- ACTION ITEM
Every line below should be given again without alteration.

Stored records
____

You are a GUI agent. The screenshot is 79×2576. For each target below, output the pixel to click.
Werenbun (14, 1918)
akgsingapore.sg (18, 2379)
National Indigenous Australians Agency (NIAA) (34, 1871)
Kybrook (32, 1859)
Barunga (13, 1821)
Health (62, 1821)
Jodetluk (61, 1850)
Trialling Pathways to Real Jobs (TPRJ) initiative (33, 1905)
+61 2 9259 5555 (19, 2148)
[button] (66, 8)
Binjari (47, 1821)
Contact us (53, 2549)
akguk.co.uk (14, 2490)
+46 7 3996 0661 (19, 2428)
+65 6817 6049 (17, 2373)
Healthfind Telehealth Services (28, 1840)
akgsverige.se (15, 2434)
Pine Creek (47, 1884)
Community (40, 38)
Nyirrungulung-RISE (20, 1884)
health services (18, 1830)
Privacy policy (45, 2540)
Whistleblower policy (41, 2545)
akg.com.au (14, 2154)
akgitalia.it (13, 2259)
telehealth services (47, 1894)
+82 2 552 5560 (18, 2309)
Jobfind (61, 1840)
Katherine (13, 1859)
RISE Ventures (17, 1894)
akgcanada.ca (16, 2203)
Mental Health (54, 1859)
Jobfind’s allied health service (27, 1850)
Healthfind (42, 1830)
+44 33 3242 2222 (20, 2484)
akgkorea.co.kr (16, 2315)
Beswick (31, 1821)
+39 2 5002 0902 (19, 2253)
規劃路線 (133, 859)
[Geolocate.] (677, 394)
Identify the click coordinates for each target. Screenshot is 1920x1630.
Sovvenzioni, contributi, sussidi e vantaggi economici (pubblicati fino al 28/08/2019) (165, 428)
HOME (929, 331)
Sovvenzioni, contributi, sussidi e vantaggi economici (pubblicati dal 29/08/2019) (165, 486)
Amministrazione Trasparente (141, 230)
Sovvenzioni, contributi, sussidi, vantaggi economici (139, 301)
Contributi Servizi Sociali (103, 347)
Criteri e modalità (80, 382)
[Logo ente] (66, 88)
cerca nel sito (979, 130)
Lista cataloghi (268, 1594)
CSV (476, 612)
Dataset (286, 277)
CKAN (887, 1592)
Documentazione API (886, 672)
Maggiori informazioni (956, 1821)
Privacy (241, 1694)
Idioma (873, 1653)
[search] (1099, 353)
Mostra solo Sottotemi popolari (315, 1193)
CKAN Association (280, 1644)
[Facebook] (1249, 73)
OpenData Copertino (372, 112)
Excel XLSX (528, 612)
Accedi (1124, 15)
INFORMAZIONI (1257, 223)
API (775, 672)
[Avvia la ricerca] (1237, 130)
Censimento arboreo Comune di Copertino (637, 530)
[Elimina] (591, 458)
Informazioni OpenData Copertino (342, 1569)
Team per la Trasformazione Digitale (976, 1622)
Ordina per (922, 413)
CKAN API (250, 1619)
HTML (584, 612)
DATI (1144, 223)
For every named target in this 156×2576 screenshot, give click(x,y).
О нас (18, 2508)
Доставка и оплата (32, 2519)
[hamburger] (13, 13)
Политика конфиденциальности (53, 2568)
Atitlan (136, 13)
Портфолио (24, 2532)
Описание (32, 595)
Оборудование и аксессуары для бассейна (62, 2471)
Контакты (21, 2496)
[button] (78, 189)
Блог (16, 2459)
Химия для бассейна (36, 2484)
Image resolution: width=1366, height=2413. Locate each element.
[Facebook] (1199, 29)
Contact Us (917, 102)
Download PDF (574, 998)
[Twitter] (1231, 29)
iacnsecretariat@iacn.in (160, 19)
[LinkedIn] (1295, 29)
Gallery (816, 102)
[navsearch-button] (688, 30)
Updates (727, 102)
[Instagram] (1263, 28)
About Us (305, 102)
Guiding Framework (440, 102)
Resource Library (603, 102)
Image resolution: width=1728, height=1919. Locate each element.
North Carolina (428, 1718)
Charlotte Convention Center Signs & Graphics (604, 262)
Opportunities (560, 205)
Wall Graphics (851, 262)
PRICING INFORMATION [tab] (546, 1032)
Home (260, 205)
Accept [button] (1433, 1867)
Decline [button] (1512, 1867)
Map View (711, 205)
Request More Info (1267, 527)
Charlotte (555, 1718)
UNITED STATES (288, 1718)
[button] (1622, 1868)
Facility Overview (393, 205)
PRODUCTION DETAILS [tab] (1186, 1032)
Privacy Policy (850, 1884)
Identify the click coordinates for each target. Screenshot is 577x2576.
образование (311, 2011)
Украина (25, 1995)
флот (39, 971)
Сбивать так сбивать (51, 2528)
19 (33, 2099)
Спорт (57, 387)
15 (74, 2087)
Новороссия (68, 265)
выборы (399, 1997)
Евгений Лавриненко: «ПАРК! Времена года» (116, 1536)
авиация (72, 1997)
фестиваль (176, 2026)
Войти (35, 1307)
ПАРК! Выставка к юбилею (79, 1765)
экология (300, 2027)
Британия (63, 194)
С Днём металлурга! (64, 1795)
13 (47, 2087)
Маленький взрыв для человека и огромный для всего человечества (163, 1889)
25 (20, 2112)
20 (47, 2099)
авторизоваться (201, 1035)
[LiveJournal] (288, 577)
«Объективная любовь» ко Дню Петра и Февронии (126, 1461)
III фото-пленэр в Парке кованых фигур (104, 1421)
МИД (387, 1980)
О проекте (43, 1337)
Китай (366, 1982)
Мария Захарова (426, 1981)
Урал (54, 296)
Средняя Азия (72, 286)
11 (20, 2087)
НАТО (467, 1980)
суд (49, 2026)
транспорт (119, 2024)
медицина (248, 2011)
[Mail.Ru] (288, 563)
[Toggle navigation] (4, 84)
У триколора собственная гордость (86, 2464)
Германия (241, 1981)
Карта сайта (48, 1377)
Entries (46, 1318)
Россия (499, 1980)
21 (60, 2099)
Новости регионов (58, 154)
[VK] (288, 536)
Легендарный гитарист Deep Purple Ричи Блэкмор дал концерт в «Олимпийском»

____

- RESULT
You are a GUI agent. The screenshot is 79×2576. For each target below, output the pixel to click.
Werenbun (14, 1918)
akgsingapore.sg (18, 2379)
National Indigenous Australians Agency (NIAA) (34, 1871)
Kybrook (32, 1859)
Barunga (13, 1821)
Health (62, 1821)
Jodetluk (61, 1850)
Trialling Pathways to Real Jobs (TPRJ) initiative (33, 1905)
+61 2 9259 5555 (19, 2148)
[button] (66, 8)
Binjari (47, 1821)
Contact us (53, 2549)
akguk.co.uk (14, 2490)
+46 7 3996 0661 (19, 2428)
+65 6817 6049 (17, 2373)
Healthfind Telehealth Services (28, 1840)
akgsverige.se (15, 2434)
Pine Creek (47, 1884)
Community (40, 38)
Nyirrungulung-RISE (20, 1884)
health services (18, 1830)
Privacy policy (45, 2540)
Whistleblower policy (41, 2545)
akg.com.au (14, 2154)
akgitalia.it (13, 2259)
telehealth services (47, 1894)
+82 2 552 5560 (18, 2309)
Jobfind (61, 1840)
Katherine (13, 1859)
RISE Ventures (17, 1894)
akgcanada.ca (16, 2203)
Mental Health (54, 1859)
Jobfind’s allied health service (27, 1850)
Healthfind (42, 1830)
+44 33 3242 2222 (20, 2484)
akgkorea.co.kr (16, 2315)
Beswick (31, 1821)
+39 2 5002 0902 (19, 2253)
規劃路線 (133, 859)
[Geolocate.] (677, 394)
Identify the click coordinates for each target. Screenshot is 1920x1630.
Sovvenzioni, contributi, sussidi e vantaggi economici (pubblicati fino al 28/08/2019) (165, 428)
HOME (929, 331)
Sovvenzioni, contributi, sussidi e vantaggi economici (pubblicati dal 29/08/2019) (165, 486)
Amministrazione Trasparente (141, 230)
Sovvenzioni, contributi, sussidi, vantaggi economici (139, 301)
Contributi Servizi Sociali (103, 347)
Criteri e modalità (80, 382)
[Logo ente] (66, 88)
cerca nel sito (979, 130)
Lista cataloghi (268, 1594)
CSV (476, 612)
Dataset (286, 277)
CKAN (887, 1592)
Documentazione API (886, 672)
Maggiori informazioni (956, 1821)
Privacy (241, 1694)
Idioma (873, 1653)
[search] (1099, 353)
Mostra solo Sottotemi popolari (315, 1193)
CKAN Association (280, 1644)
[Facebook] (1249, 73)
OpenData Copertino (372, 112)
Excel XLSX (528, 612)
Accedi (1124, 15)
INFORMAZIONI (1257, 223)
API (775, 672)
[Avvia la ricerca] (1237, 130)
Censimento arboreo Comune di Copertino (637, 530)
[Elimina] (591, 458)
Informazioni OpenData Copertino (342, 1569)
Team per la Trasformazione Digitale (976, 1622)
Ordina per (922, 413)
CKAN API (250, 1619)
HTML (584, 612)
DATI (1144, 223)
For every named target in this 156×2576 screenshot, give click(x,y).
О нас (18, 2508)
Доставка и оплата (32, 2519)
[hamburger] (13, 13)
Политика конфиденциальности (53, 2568)
Atitlan (136, 13)
Портфолио (24, 2532)
Описание (32, 595)
Оборудование и аксессуары для бассейна (62, 2471)
Контакты (21, 2496)
[button] (78, 189)
Блог (16, 2459)
Химия для бассейна (36, 2484)
Image resolution: width=1366, height=2413. Locate each element.
[Facebook] (1199, 29)
Contact Us (917, 102)
Download PDF (574, 998)
[Twitter] (1231, 29)
iacnsecretariat@iacn.in (160, 19)
[LinkedIn] (1295, 29)
Gallery (816, 102)
[navsearch-button] (688, 30)
Updates (727, 102)
[Instagram] (1263, 28)
About Us (305, 102)
Guiding Framework (440, 102)
Resource Library (603, 102)
Image resolution: width=1728, height=1919. Locate each element.
North Carolina (428, 1718)
Charlotte Convention Center Signs & Graphics (604, 262)
Opportunities (560, 205)
Wall Graphics (851, 262)
PRICING INFORMATION [tab] (546, 1032)
Home (260, 205)
Accept [button] (1433, 1867)
Decline [button] (1512, 1867)
Map View (711, 205)
Request More Info (1267, 527)
Charlotte (555, 1718)
UNITED STATES (288, 1718)
[button] (1622, 1868)
Facility Overview (393, 205)
PRODUCTION DETAILS [tab] (1186, 1032)
Privacy Policy (850, 1884)
Identify the click coordinates for each target. Screenshot is 577x2576.
образование (311, 2011)
Украина (25, 1995)
флот (39, 971)
Сбивать так сбивать (51, 2528)
19 (33, 2099)
Спорт (57, 387)
15 (74, 2087)
Новороссия (68, 265)
выборы (399, 1997)
Евгений Лавриненко: «ПАРК! Времена года» (116, 1536)
авиация (72, 1997)
фестиваль (176, 2026)
Войти (35, 1307)
ПАРК! Выставка к юбилею (79, 1765)
экология (300, 2027)
Британия (63, 194)
С Днём металлурга! (64, 1795)
13 (47, 2087)
Маленький взрыв для человека и огромный для всего человечества (163, 1889)
25 (20, 2112)
20 (47, 2099)
авторизоваться (201, 1035)
[LiveJournal] (288, 577)
«Объективная любовь» ко Дню Петра и Февронии (126, 1461)
III фото-пленэр в Парке кованых фигур (104, 1421)
МИД (387, 1980)
О проекте (43, 1337)
Китай (366, 1982)
Мария Захарова (426, 1981)
Урал (54, 296)
Средняя Азия (72, 286)
11 (20, 2087)
НАТО (467, 1980)
суд (49, 2026)
транспорт (119, 2024)
медицина (248, 2011)
[Mail.Ru] (288, 563)
[Toggle navigation] (4, 84)
У триколора собственная гордость (86, 2464)
Германия (241, 1981)
Карта сайта (48, 1377)
Entries (46, 1318)
Россия (499, 1980)
21 (60, 2099)
Новости регионов (58, 154)
[VK] (288, 536)
Легендарный гитарист Deep Purple Ричи Блэкмор дал концерт в «Олимпийском»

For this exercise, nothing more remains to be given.